The cure is real, and it is short
Hepatitis C is curable in more than 95 percent of cases with 8 to 12 weeks of direct-acting antiviral pills, usually one pill a day, with few side effects. "Cure" here is literal: the virus becomes undetectable and stays that way, which doctors call a sustained virologic response. A cure lowers the risk of liver cancer and liver failure, and it stops you from passing the virus to anyone else.

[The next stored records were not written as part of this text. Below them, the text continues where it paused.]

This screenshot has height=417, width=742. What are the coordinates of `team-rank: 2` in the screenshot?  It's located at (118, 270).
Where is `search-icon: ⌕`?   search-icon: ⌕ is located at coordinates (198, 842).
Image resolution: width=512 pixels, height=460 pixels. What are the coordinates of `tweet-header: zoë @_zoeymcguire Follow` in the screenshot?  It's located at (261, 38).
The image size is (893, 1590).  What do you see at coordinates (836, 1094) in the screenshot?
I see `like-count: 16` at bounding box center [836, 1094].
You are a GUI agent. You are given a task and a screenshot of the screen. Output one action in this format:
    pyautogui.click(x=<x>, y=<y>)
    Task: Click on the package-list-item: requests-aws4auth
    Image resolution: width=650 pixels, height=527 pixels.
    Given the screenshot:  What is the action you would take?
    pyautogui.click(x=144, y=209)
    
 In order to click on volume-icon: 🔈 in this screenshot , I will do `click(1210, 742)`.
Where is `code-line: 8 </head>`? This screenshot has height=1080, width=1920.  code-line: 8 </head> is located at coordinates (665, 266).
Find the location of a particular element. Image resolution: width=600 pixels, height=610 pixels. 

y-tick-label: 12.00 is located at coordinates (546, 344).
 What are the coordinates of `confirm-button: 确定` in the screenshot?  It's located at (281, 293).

The barrier is rarely the medicine. It is getting to it. CDC data on insured adults found that even among people with diagnosed hepatitis C, only 23 percent on Medicaid, 28 percent on Medicare, and 35 percent with private insurance had started treatment within a year of diagnosis. Coverage rules that once demanded advanced liver scarring before approving the drugs have eased in most states, but prior-authorization paperwork, finding a clinician who treats hepatitis C, and stigma still cost lives. If a clinician tells you that you need to be sicker before you qualify, that is outdated. Today's guidelines recommend treatment for nearly everyone with the virus.
How to get care
Ask for a one-time hepatitis C antibody test at your next appointment, and ask that the RNA test be run automatically if the antibody is reactive. Primary care clinicians can order it, and many can prescribe the cure themselves; others refer to a hepatologist or infectious-disease specialist. If you do not have a regular doctor, or want one who understands the communities we serve, use our directory to find a Black primary care clinician or hepatologist. While you are thinking about screening, a one-time test is also worth pairing with the other catch-it-early checks adults skip; see our guide to colon cancer screening for Black adults.
Frequently asked questions
Should I get tested for hepatitis C if I feel fine? ▼
Yes. The CDC recommends every adult 18 and older get tested at least once, regardless of symptoms or risk factors. Most people with hepatitis C feel fine for years, and about 45 percent of those infected cannot point to any specific risk factor. Feeling well does not mean you are not carrying the virus.
Is hepatitis C actually curable? ▼
Yes. Direct-acting antiviral pills cure more than 95 percent of people in 8 to 12 weeks, usually one pill a day with few side effects. After a successful course the virus becomes undetectable and stays that way. A cure also lowers the risk of liver cancer and prevents you from passing the virus to others.
Why are Black adults more affected by hepatitis C? ▼
Infection has historically been about twice as common among Black Americans, and the hepatitis C death rate among Black adults is 1.7 times the white rate in CDC data. Black patients are also less likely to receive the antiviral cure despite no clinical reason for the gap. The drivers are access, insurance hurdles, fewer trusted local providers, and stigma, not biology.
How do I get tested for hepatitis C? ▼
It is a single blood draw. The first test checks for antibodies, which show past exposure. If that is reactive, the lab runs an HCV RNA test on the same sample to confirm a current, active infection. Ask your clinician to order both at once so you get the answer in one visit.
Do I have to have advanced liver disease to qualify for treatment? ▼
No. Older insurance rules once required significant liver scarring before approving the drugs, but current guidelines recommend treatment for nearly everyone with hepatitis C, regardless of how much liver damage is present. If a clinician or insurer tells you to wait until you are sicker, ask for a referral to someone who follows current hepatitis C guidelines.